→ **EXERCISE TASKS**:
1 - In the forum post about the PCS HA fail count error, what is the name of the cluster?
2 - List every daemon named under "Daemon Status" in the forum post about the PCS HA fail count error.

→ **TEXT PASSAGE**:
PCS HA fail count reset error

YasminKundur · 01-13-2023, 12:17 AM

Hi all,

I am having an issue in PCS HA. Below are the details regarding this,
===========================================================================================

I have setup a PCA HA cluster which will load balance over VIP. here is below status
/root> pcs status
Cluster name: proxycluster
Status of pacemakerd: 'Pacemaker is running' (last updated 2023-01-13 11:28:15 +05:30)
Cluster Summary:
* Stack: corosync
* Current DC: ha1 (version 2.1.4-5.el8_7.2-dc6eb4362e) - partition with quorum
* Last updated: Fri Jan 13 11:28:16 2023
* Last change: Fri Jan 6 15:43:49 2023 by hacluster via crmd on ha1
* 2 nodes configured
* 2 resource instances configured

Node List:
* Online: [ ha1 ha2 ]

Full List of Resources:
* Resource Group: GTPGroup:
* gtp_agent (lsb:gtp_agent): Started ha1
* VIP (ocf::heartbeat:IPaddr2): Started ha1

Daemon Status:
corosync: active/enabled
pacemaker: active/enabled
pcsd: active/enabled

------------------------------------------------------------------------------
agent is as below,

/root> cat /usr/lib/ocf/resource.d/mobileum/GTPMonitor
#!/usr/bin/bash
param=$1

#######################################################################
# Initialization:

: ${OCF_FUNCTIONS_DIR=/usr/lib/ocf/lib/heartbeat}
. /usr/lib/ocf/lib/heartbeat/ocf-shellfuncs

#######################################################################

#######################################################################
# Cluster Actions
# ---------------------------------------------------------------------
GTPMonitor_usage()

→ **EXTRACTED ENTRIES**:
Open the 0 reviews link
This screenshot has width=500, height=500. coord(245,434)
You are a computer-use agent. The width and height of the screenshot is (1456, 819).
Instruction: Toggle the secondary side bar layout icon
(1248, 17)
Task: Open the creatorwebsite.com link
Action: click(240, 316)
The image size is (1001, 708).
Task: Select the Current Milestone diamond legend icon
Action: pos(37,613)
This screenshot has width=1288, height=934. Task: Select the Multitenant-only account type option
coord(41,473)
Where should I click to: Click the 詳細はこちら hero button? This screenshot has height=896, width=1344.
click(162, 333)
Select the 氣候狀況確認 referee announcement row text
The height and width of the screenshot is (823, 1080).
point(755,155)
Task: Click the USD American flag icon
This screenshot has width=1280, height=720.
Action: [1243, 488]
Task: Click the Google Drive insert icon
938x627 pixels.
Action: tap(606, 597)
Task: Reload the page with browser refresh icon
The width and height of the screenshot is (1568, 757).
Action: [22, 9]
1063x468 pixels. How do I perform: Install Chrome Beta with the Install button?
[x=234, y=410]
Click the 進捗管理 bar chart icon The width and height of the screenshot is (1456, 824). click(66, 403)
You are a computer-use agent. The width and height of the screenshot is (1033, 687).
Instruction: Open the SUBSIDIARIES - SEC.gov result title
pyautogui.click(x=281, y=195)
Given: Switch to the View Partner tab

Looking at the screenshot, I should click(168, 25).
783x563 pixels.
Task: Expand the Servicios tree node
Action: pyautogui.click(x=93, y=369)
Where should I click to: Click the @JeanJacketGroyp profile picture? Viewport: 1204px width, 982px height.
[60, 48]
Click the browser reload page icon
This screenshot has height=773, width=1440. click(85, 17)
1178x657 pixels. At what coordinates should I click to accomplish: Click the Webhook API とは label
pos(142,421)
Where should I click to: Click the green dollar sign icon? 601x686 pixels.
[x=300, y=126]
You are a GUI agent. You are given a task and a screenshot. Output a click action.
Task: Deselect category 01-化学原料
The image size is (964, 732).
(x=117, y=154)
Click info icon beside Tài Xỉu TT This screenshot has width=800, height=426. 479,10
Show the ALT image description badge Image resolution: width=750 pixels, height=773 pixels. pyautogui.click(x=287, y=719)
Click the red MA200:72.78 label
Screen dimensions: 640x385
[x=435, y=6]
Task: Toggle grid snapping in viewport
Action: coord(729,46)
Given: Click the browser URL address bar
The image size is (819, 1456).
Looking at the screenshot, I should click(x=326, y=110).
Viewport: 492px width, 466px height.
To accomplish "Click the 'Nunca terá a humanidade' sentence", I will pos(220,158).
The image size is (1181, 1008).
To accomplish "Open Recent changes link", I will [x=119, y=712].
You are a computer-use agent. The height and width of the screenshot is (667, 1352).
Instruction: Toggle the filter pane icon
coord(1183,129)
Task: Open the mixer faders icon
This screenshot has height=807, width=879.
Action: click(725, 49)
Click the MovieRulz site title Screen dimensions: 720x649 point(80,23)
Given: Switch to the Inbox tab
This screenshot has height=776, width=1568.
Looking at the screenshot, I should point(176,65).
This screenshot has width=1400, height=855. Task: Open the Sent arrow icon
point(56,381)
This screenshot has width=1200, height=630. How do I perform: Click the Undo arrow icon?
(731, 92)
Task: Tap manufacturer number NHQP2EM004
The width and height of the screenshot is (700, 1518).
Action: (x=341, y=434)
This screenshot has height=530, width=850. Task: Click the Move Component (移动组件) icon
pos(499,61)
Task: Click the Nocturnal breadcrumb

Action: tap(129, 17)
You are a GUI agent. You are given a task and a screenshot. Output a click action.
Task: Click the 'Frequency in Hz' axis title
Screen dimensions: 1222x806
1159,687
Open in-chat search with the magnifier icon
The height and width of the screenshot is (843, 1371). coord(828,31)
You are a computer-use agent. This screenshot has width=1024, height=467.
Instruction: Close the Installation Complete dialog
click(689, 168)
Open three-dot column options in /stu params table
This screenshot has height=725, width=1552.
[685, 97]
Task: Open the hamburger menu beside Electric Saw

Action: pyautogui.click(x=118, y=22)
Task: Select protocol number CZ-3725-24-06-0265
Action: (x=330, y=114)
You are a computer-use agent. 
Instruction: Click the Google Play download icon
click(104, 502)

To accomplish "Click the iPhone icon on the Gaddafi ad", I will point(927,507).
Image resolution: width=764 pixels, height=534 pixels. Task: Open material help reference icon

→ **ANSWERS PROVIDED**:
1 - proxycluster

2 - corosync, pacemaker, pcsd